Why Does Your Credit Score Drop When You Shop?
Fred Bieling has this to say about credit ratings:
"I'm no economist, but what I want to know is how a person can have his credit rating lowered every time he or she shops around for something, cars, car insurance, anything in which credit is checked. I know what the answer is, it's been explained to me that shopping around raises a red flag with creditors.My reply:
That excuse is bullcrap. It's economic discrimination. If you have an 800 credit score, your pretty much going to get the lowest intrest rate possible. But if your in the 600's for whatever reason, your going to take a bigger hit if you even try more than two or three car dealerships to get an accurate idea of what your monthly payment is going to look like.
That is not fair. That's the problem I have with interest.
"That's a brilliant observation, Fred. It makes perfect sense now.In fairness, there are dissenters. Jim Bradley has a different take on interest.
The trouble starts when the government gives the banks exclusive access to the money, but then it gets terribly wrong because bankers take advantange of this monopoly by charging INTEREST.

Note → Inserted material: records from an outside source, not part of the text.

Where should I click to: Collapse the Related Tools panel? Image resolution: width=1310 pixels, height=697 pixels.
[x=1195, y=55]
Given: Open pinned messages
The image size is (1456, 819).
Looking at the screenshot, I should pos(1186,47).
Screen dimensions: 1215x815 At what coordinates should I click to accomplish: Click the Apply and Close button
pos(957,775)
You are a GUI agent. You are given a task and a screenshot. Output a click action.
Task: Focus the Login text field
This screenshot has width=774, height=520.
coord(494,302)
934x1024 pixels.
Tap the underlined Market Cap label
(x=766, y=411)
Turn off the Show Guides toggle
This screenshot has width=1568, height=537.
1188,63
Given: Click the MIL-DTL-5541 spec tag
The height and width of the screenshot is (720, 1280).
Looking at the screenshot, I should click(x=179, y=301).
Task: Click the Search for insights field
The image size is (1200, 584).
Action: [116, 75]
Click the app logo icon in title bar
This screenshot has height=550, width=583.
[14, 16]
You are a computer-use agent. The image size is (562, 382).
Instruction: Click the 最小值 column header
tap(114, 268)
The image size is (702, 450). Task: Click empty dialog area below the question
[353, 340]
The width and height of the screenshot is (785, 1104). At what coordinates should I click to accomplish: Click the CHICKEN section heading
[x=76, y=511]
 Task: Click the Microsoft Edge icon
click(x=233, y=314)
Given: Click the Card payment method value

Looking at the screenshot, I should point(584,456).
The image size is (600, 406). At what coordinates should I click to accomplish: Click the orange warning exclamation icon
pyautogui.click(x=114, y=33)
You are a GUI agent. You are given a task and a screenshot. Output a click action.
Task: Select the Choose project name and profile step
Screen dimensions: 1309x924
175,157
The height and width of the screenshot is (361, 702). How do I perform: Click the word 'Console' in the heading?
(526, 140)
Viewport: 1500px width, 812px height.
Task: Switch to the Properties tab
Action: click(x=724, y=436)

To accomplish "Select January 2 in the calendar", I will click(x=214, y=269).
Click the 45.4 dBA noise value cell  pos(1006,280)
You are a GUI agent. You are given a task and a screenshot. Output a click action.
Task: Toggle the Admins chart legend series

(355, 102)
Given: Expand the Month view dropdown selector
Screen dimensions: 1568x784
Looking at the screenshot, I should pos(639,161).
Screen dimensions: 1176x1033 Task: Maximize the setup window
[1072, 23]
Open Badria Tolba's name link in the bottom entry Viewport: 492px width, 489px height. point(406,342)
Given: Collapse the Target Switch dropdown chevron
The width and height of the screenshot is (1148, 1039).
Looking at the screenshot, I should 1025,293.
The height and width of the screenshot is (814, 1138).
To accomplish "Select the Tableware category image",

So, the whole system expects you to pay in CASH; but in order to get some CASH, you have to pay more CASH, a.k.a, INTEREST!. You simply have no access to cash without interest!
So of course, once they see that you need some cash badly, i.e., you're shopping around and intend to borrow boatloads of money, they lower your credit rating so they can charge more interest!
You're right, Fred-- it'seconomic discrimination.
We want economic justice, for a change."
You decide what makes sense to you.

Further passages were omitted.